Thanks to volunteers such as Johnson, the society serves more than 11,000 indigent Chicago children and their mothers each year, Ginther says. Services include a pediatric medical clinic, health education, instruction in prenatal and child health care, and home counseling for emotionally troubled youth and their families.
Johnson, who is an investment adviser with Bard Associates Inc. in Chicago, also serves on the society’s investment committee.
He has been the society’s treasurer and the chairman of its development and finance committees.
A native of Barrington, he attended the Hotchkiss School in Connecticut, graduating in 1969. He graduated from Princeton University in New Jersey in 1973 with a bachelor’s degree in economics, and from Harvard College in Cambridge, Mass., in 1975 with a master’s degree in business administration.
He lives in Lincoln Park with his wife, Valerie Wiley, a marketing research consultant, and their daughter, Lexie, 7.
Gardening is something that goes back to Johnson’s childhood. “My father did a lot of gardening, and I helped him a lot,” he says. “It was something I grew up with.”
He also tends a garden at the LaSalle Language Academy, 1734 N. Orleans Ave., where Lexie attends school.

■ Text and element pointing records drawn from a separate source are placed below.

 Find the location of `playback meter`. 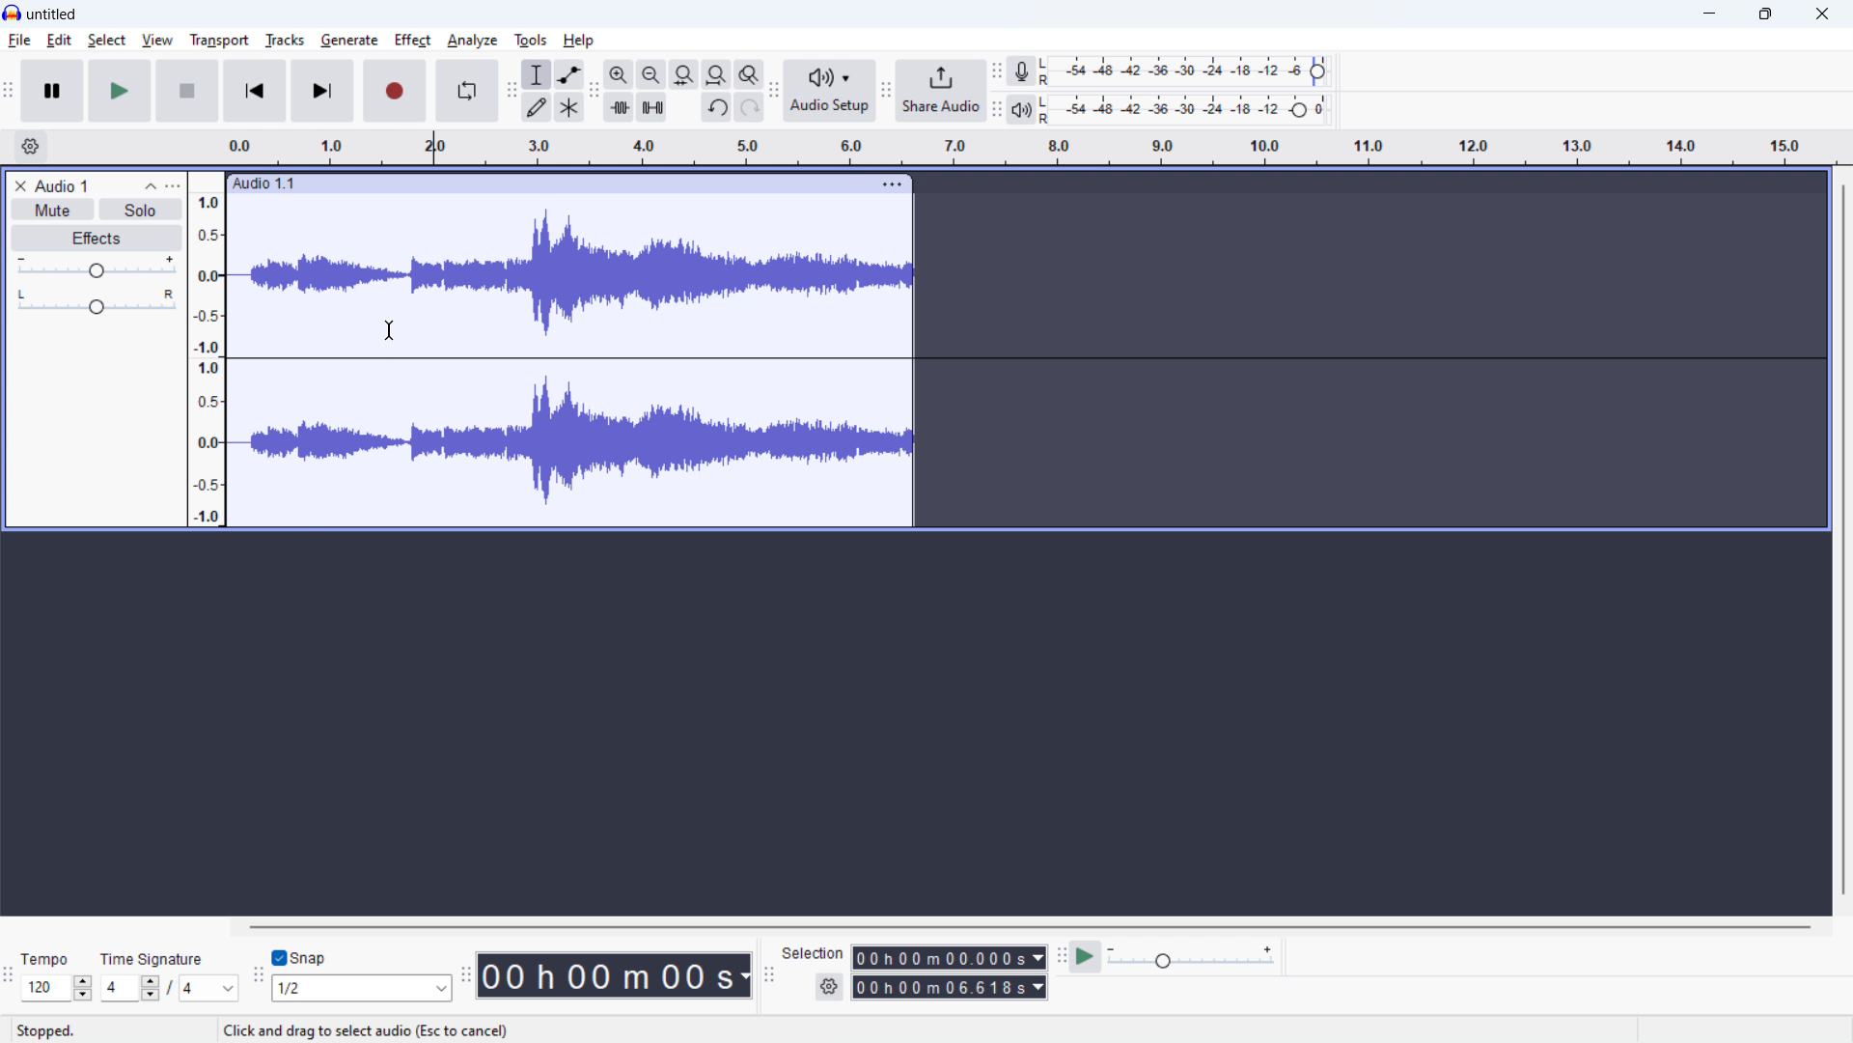

playback meter is located at coordinates (1019, 109).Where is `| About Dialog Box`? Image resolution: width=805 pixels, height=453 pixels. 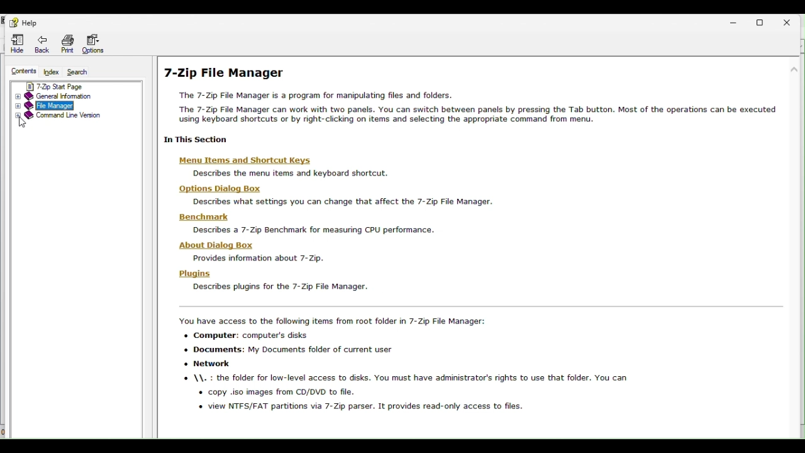
| About Dialog Box is located at coordinates (216, 245).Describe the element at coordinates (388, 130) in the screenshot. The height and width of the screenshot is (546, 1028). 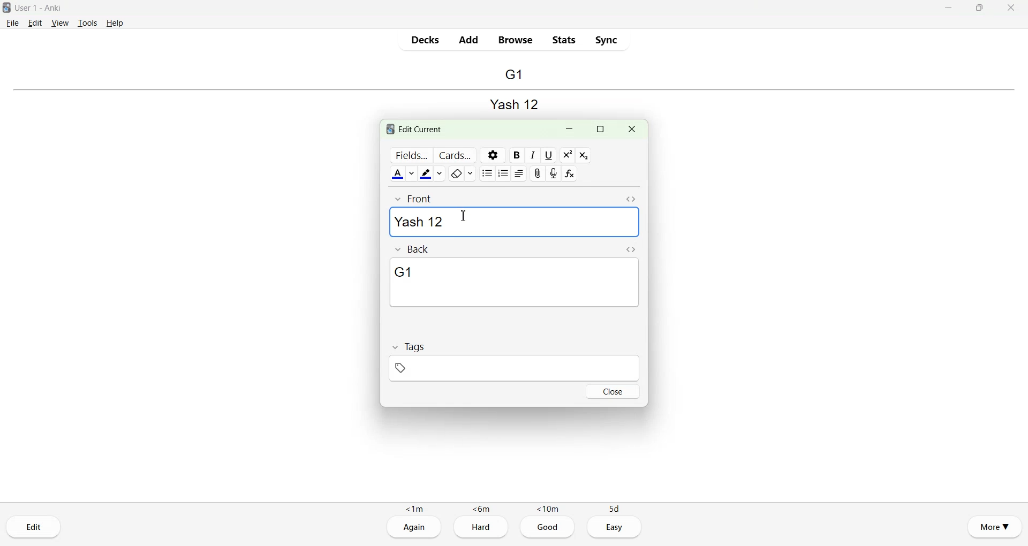
I see `logo` at that location.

The space was a pile of rubble before the school turned it into a garden two years ago.
This occurred when Lexie began going there, and he was one of the first people to help manage it.
Lexie occasionally helps her father with the school garden and those at The Infant Welfare Society.
“It’s wonderful to see her involved,” Johnson says, “but, of course, she likes to seed but not weed.”
Johnson notes that he will be able to see the fruits of his labor in the gardens for years to come.
“I will be able to look at the garden 20 years from now and enjoy some of what we’re doing today,” he says. “That feels good.”
He adds, “Gardening is a nice activity, in that one can lose oneself in it. It’s easy to go to work and look up two hours later and not realize how fast the time has passed.
“And to make a contribution as part of that makes it really worthwhile.”